REX COLLIER, Father of Iraq Veteran: He was hit by a sniper from a rooftop that popped up and shot him with an AK-47 down into his shoulder, through his Kevlar. It went into his lung. And then an RPG hit a truck behind him about the same time and took shrapnel in the other arm.
PAUL SOLMAN: He's been in constant pain ever since, suffers from PTSD, post-traumatic stress disorder. At a restaurant, says Collier, his son...
REX COLLIER: ... would not have his back exposed, was always on the lookout, constantly looking up and finding himself glancing up, looking around all the time, as if he were on patrol for somebody to possibly be hidden away to shoot him.
PAUL SOLMAN: Bradley Collier's disability pay: some $15,000 a year. Brad Heun gets $30,000 for a family of five.
But multiply even these modest amounts by the number of soldiers maimed, times their life expectancy, and Bilmes and Stiglitz get a long-term disability number between $276 billion and $340 billion, in which case the total cost of the war would rise to a range of about $1.5 trillion to $2 trillion.
But even $2 trillion doesn't capture the real cost to Americans, Joe Stiglitz argues, the social cost.
JOSEPH STIGLITZ: If somebody gets disabled, the U.S. government pays him disability for the rest of his life. But these disability payments are typically just a fraction of what this individual would have earned. It certainly doesn't compensate him.
If you asked him, "Would you rather have an arm or get that disability payment?" There would be no question he'd say, "Give me my arm back." So the disability payments vastly underestimate the cost to the individual, to his family, to our society.
PAUL SOLMAN: How much money would you spend, borrow, steal, maybe, to buy your son out of that whole experience, so that your son would be the guy he was before he went to Ramadi?
REX COLLIER: There really isn't a price you can put on it. Whatever was asked to avoid that, I would have given that much and found a way to find it, to come up with it.
PAUL SOLMAN: And speaking of priceless, what about life itself?
BRUCE MCELHANEY: There's no number. If my child was missing in combat, I would do absolutely anything.

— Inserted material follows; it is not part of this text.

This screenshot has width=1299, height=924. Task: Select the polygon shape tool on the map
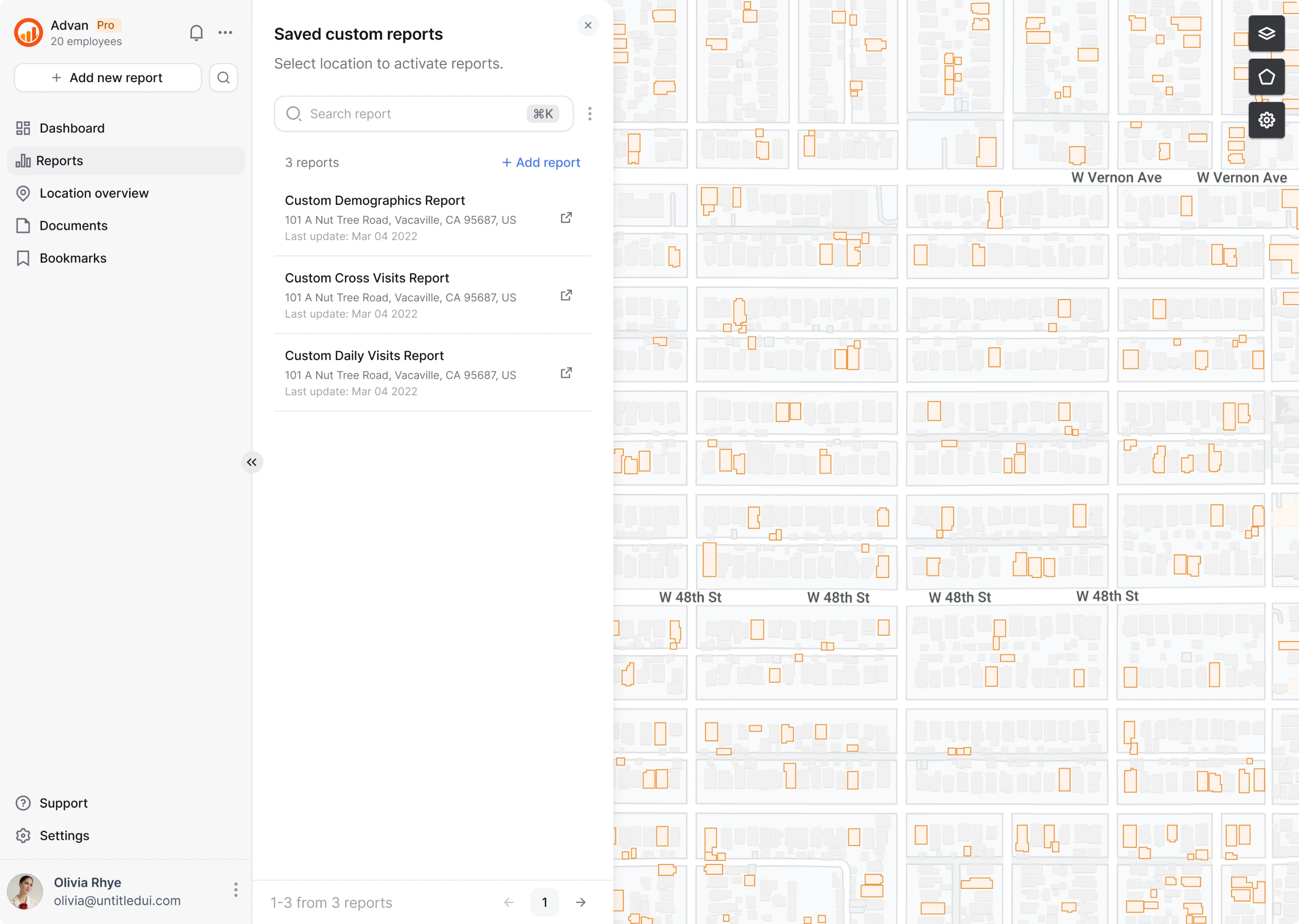pos(1267,77)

PAUL SOLMAN: Anything at all, says insurance agent Bruce McElhaney, who does volunteer work for Iraq veterans and families of the deceased. One way to reckon the value of a life lost, what the family actually gets in life insurance -- at least $100,000 -- plus, if the fallen soldier bought the maximum insurance policy...

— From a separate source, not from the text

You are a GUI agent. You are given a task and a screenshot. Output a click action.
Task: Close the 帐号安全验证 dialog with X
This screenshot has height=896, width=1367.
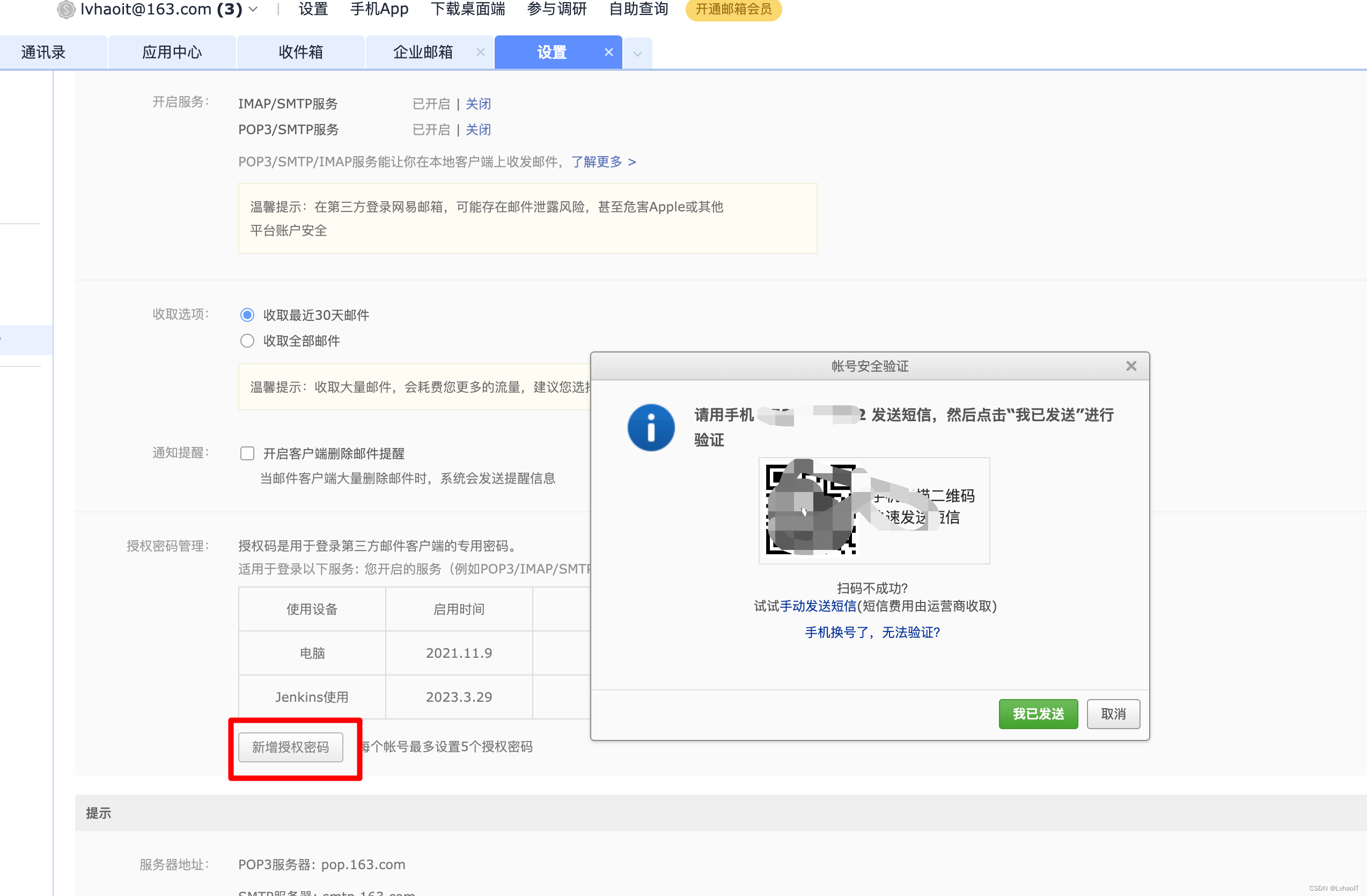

BRUCE MCELHANEY: $400,000.
PAUL SOLMAN: In addition to the $100,000?
BRUCE MCELHANEY: Correct. There are also some survivorship benefits for the spouse and the children.
PAUL SOLMAN: A lost life, therefore, costs the U.S. government a few hundred thousand dollars at most. With about 4,000 U.S. military deaths in Iraq so far, that would amount to a couple of billion.
Stiglitz, however, puts the real cost at nearly $30 billion. That's because economic research shows that Americans themselves value a life at more than $6.5 million.
JOSEPH STIGLITZ: We know how much people require to compensate them to go into a riskier occupation where there is a higher probability of injury or a death. And it's on the basis of that that this $6 million is calculated and is used throughout the government and academia.
SCOTT WALLSTEN, The Progress and Freedom Foundation: It sounds callous, but there are a few things to keep in mind.
PAUL SOLMAN: Economist Scott Wallsten and Steven Davis are the authors of two other studies on the costs of the Iraq war. While their totals are lower that Bilmes' and Stiglitz's, they agree that military insurance vastly underestimates the value of a human life.
SCOTT WALLSTEN: The commission that compensated survivors of 9/11 victims based their estimates on the net present value of the victims' future earning streams.
STEVEN DAVIS, The University of Chicago: I don't think there's any way to get around treating lives as something that have implicit economic value.
PAUL SOLMAN: Do you feel a little crass putting a number on a life like that?
JOSEPH STIGLITZ: I do feel crass, but, on the other hand, I think it's even worse not to think about it.